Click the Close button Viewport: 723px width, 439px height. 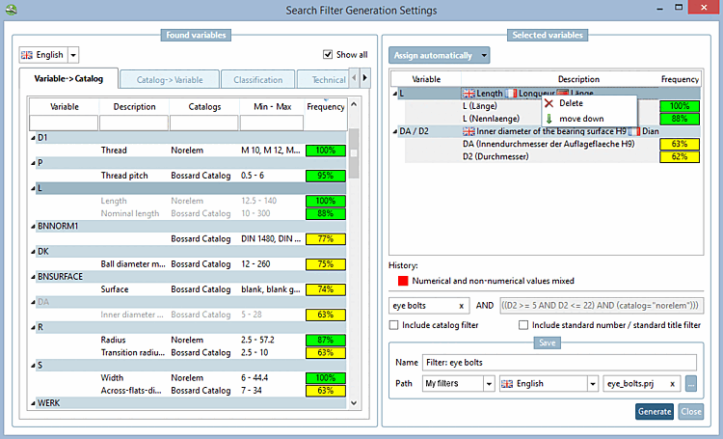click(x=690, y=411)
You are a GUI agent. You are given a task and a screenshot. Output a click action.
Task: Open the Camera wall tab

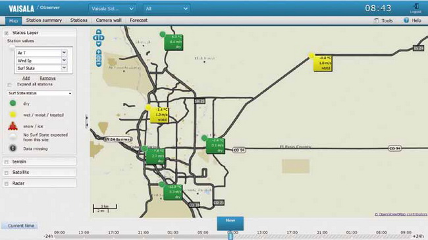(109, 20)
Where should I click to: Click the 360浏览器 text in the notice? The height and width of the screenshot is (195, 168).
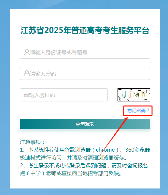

- - -

-- WRITTEN EXERCISE --
Reproduce the entries word for word, beginning with the line that contains "You are a GUI" and continuing through the end of the entries, and omit the pictures from your answer.

-- RESULT OF THE EXERCISE --
You are a GUI agent. You are given a task and a screenshot. Output a click action.
Task: Open the Camera wall tab

(109, 20)
Where should I click to: Click the 360浏览器 text in the notice? The height and width of the screenshot is (195, 168).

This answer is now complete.